LA SALUTE SPOSTA VOTI? Anzitutto, i voti si stavano già muovendo. Il massimo del suo vantaggio nei sondaggi, Hillary lo conquistò dopo la convention democratica di Philadelphia a fine luglio. Nelle ultime settimane la forbice ha cominciato a restringersi, in alcuni sondaggi Trump è alla pari o perfino leggermente in testa. Lo scandalo della Fondazione Clinton ha pesato, con le rivelazioni sull’accesso privilegiato al Dipartimento di Stato per i grossi donatori a quella istituzione filantropica (inclusi governi stranieri). È all’interno di questa dinamica che s’innesta l’impatto della malattia. Prevarrà la sfiducia sulla salute di Hillary? O un moto di rispetto per la sua tenacia di fronte alla sofferenza? Il repubblicano John McCain fece campagna elettorale nel 2008 nonostante un tumore dichiarato. I democratici sperano che scatti soprattutto la paura di una vittoria di Trump, per portare alle urne tutte le minoranze progressiste, dai giovani agli immigrati.

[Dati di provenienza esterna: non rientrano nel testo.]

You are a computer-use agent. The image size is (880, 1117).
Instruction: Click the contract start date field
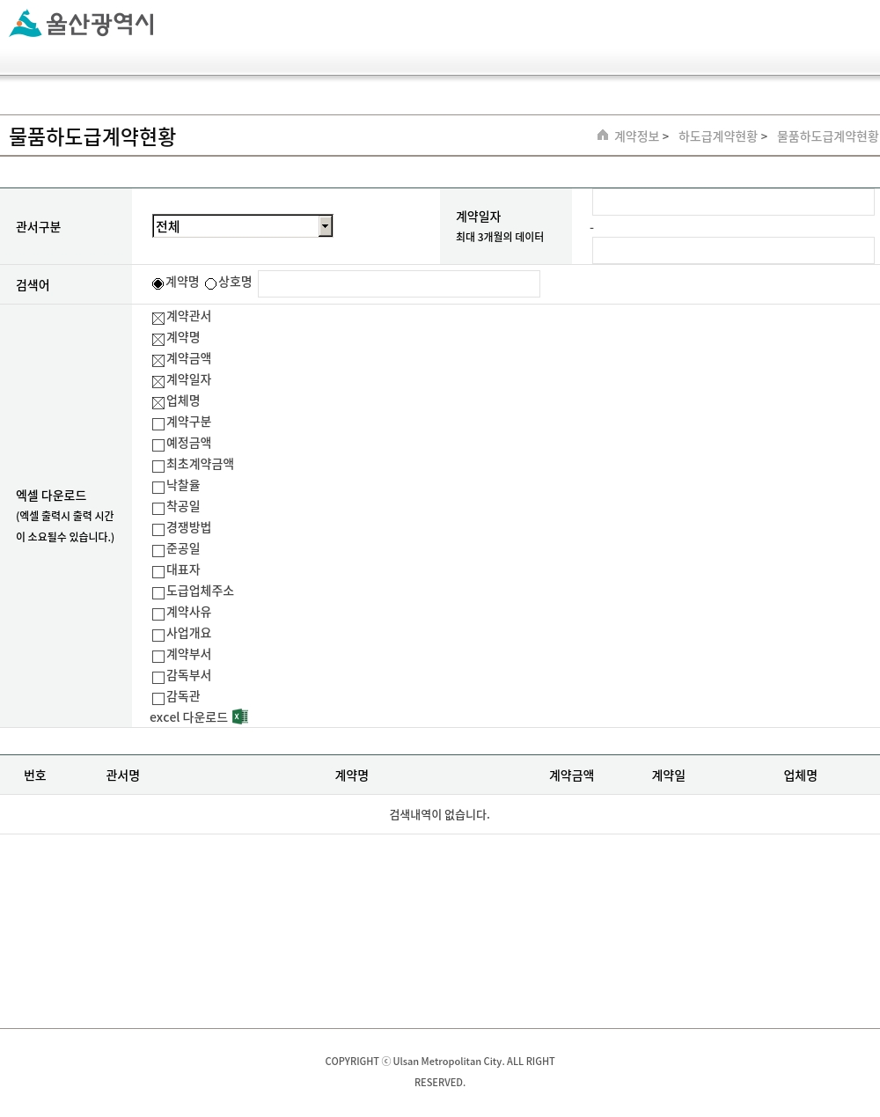tap(732, 202)
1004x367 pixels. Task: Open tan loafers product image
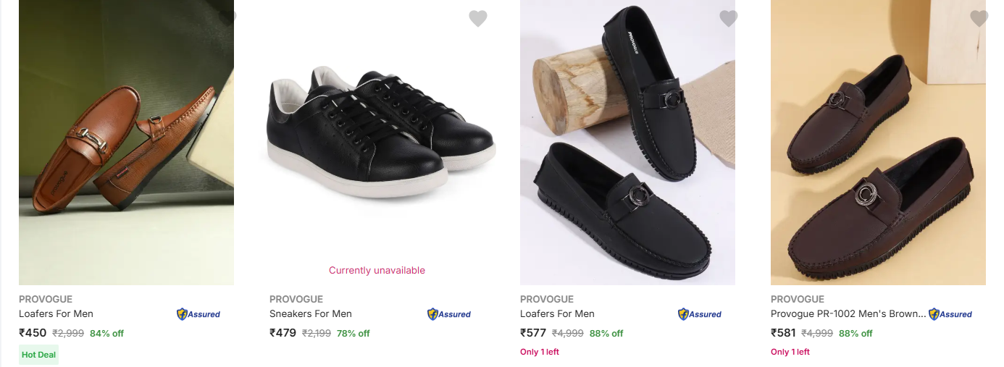[126, 145]
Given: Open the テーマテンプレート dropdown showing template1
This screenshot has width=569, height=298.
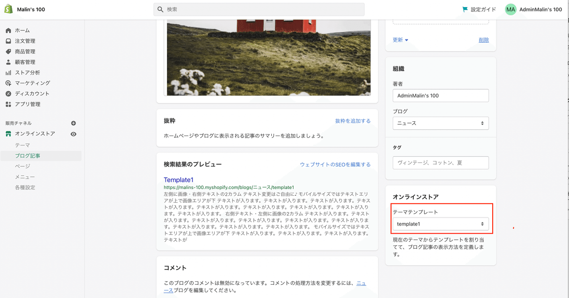Looking at the screenshot, I should coord(441,224).
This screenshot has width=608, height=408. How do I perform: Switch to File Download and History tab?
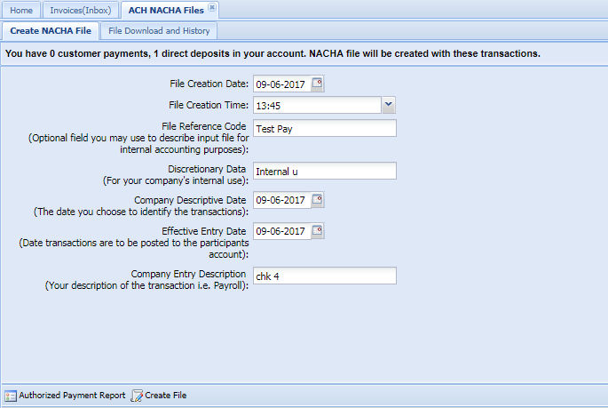tap(159, 31)
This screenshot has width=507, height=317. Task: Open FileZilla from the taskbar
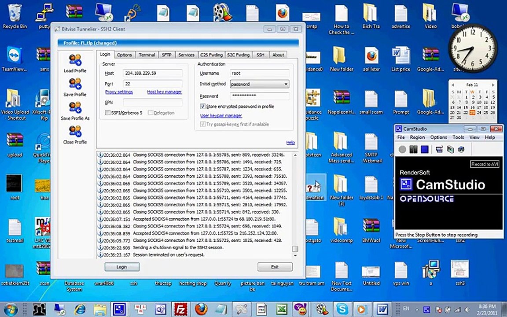[180, 309]
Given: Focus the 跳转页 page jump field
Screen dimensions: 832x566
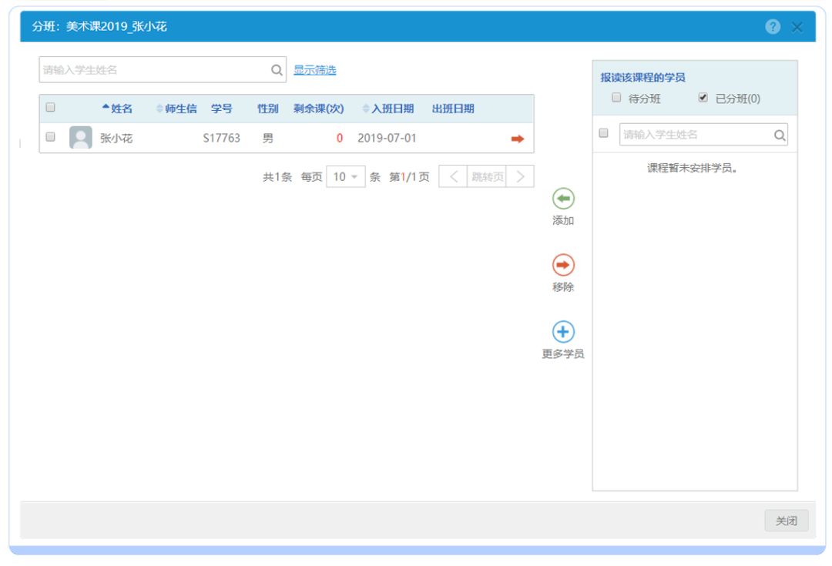Looking at the screenshot, I should [487, 176].
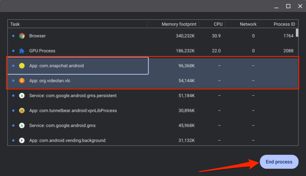Click the gms.persistent service icon
The width and height of the screenshot is (306, 176).
click(22, 96)
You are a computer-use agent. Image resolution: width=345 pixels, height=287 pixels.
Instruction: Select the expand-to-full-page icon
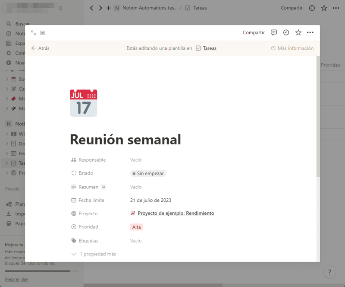point(35,32)
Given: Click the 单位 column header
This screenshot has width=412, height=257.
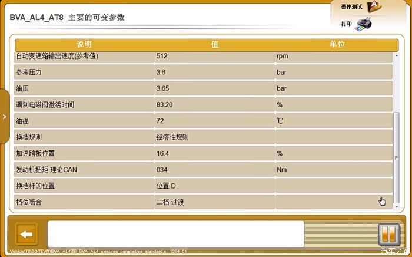Looking at the screenshot, I should (337, 45).
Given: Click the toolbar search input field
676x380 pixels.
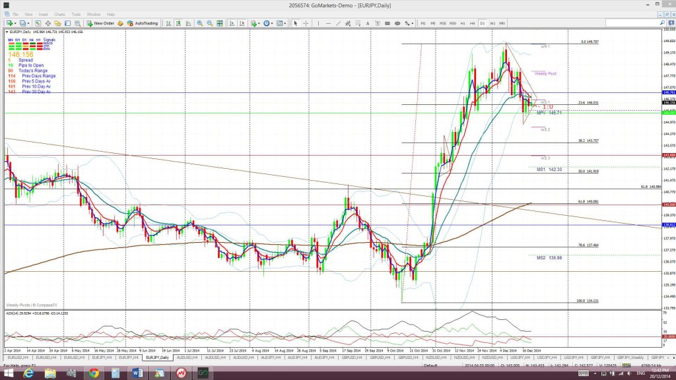Looking at the screenshot, I should 632,23.
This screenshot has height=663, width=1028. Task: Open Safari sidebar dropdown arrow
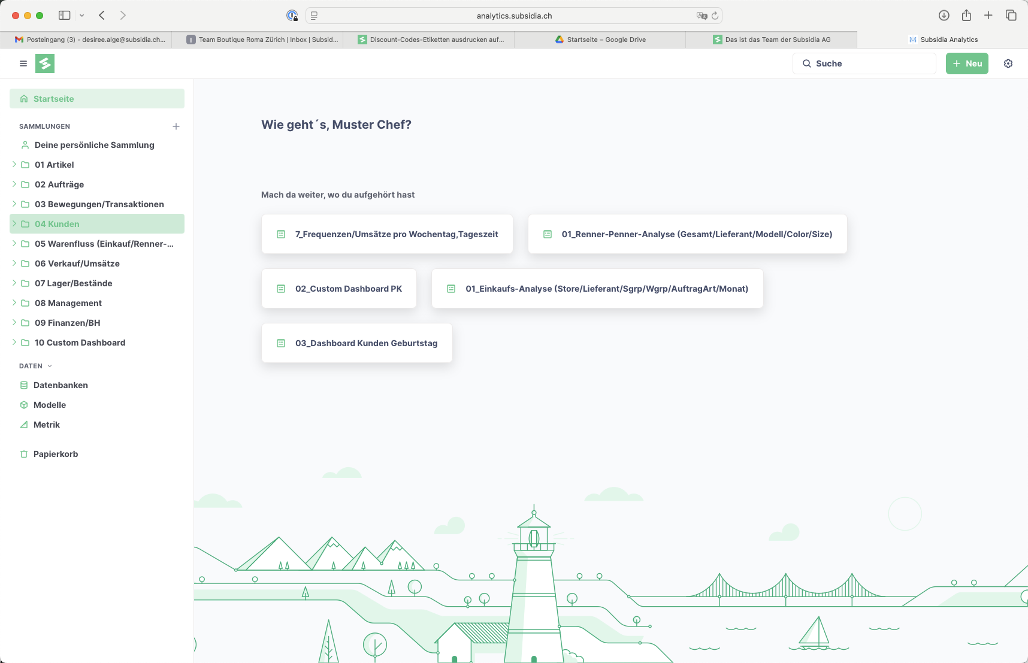click(82, 16)
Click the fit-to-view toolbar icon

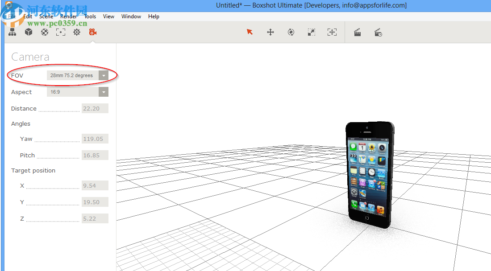[x=332, y=32]
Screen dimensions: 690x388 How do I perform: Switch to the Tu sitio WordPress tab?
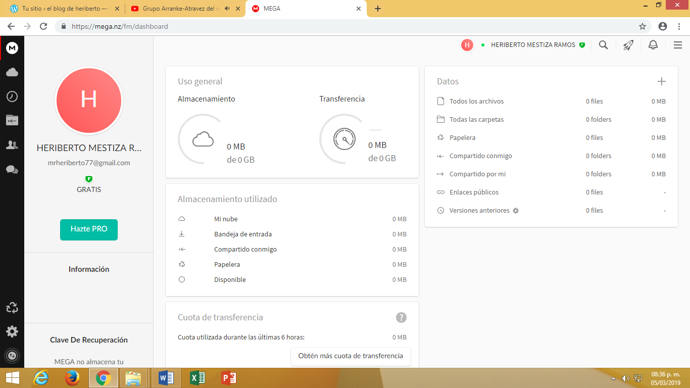click(x=60, y=9)
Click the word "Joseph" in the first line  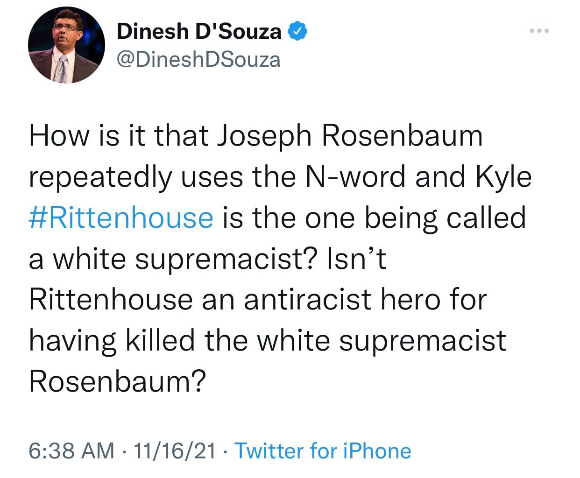(265, 136)
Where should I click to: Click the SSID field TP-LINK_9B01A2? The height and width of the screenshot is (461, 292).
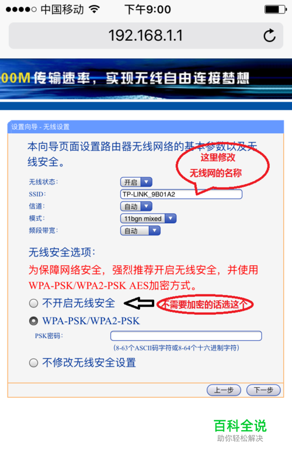click(x=181, y=195)
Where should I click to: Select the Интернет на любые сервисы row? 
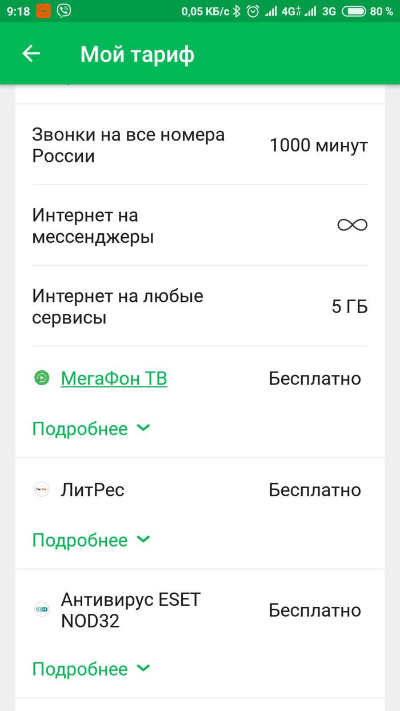pos(200,306)
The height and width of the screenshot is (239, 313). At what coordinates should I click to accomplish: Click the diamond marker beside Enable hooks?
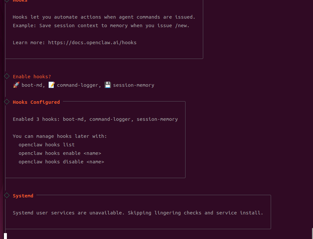[7, 76]
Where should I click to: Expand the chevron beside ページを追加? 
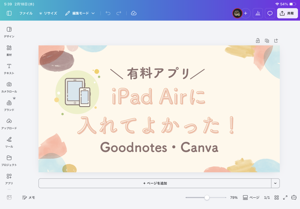point(275,183)
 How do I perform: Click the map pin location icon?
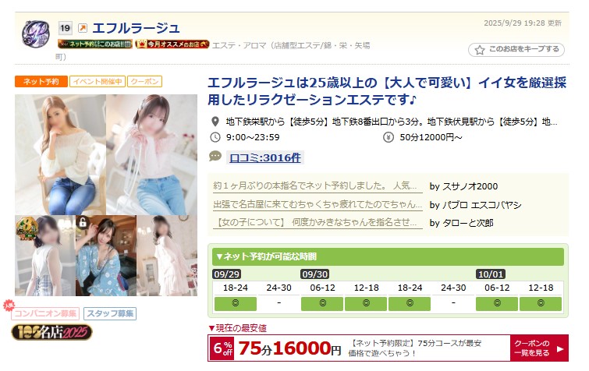pyautogui.click(x=215, y=122)
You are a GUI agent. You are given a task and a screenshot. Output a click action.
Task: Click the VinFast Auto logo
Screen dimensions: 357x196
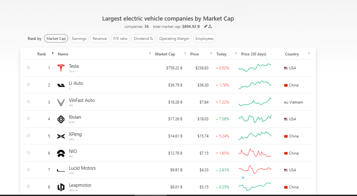click(61, 102)
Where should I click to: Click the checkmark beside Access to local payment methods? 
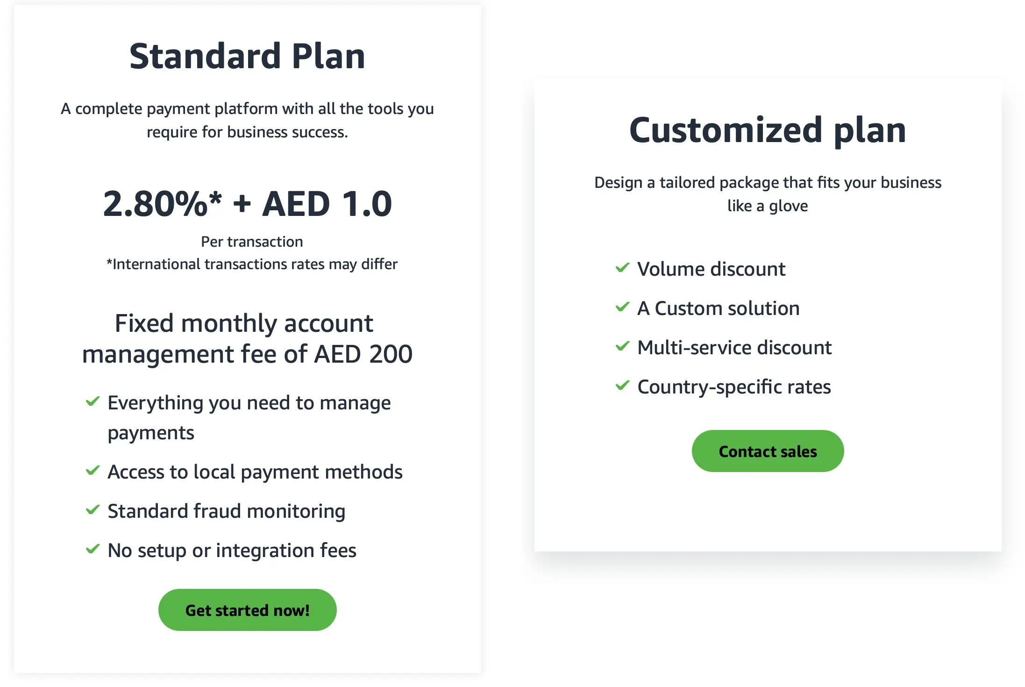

CASO ESTREMO: SOSTITUZIONE Se Hillary fosse costretta all’abbandono prima dell’8 novembre, i vertici del partito democratico hanno il piano d’emergenza. Il presidente del comitato elettorale espresso dalla convention di luglio fa scattare l’articolo 2, sezione 7 del regolamento. Equivale alla convocazione di una sorta di mini-convention d’urgenza. Il più titolato per ricevere questa nuova nomination sarebbe Bernie Sanders in quanto secondo piazzato alle primarie. Un altro caso estremo invece è una vittoria di Hillary Clinton, seguita rapidamente da un deterioramento della salute incapacitante, o dalla morte prima dell’insediamento (Inauguration Day è a fine gennaio). In quel caso subentra il vice-presidente eletto, Tim Kaine.
SCENARIO OTTIMISTA La malattia rende Hillary più “umana” e la fa sentire vicina agli elettori, meno élitaria. Si comincia a esigere da Trump lo stesso livello di trasparenza sulla sua salute (ha il colesterolo e si abbuffa di junk-food). E anche su tanti altri scandali del tycoon newyorchese: frodi, processi per truffa, la sospetta corruzione del ministro della Giustizia della Florida, il rifiuto di pubblicare le dichiarazioni dei redditi, le bugie a ripetizione. Ma forse questo è un sogno. Per adesso si applicano due pesi e due misure, Hillary ne prende atto: “È frustrante ma è il paesaggio in cui viviamo”. Lo spazio smisurato che i media offrono a Trump è giustificato dal presidente della tv Cbs: «Trump può essere un danno per l’America ma fa un gran bene alla Cbs».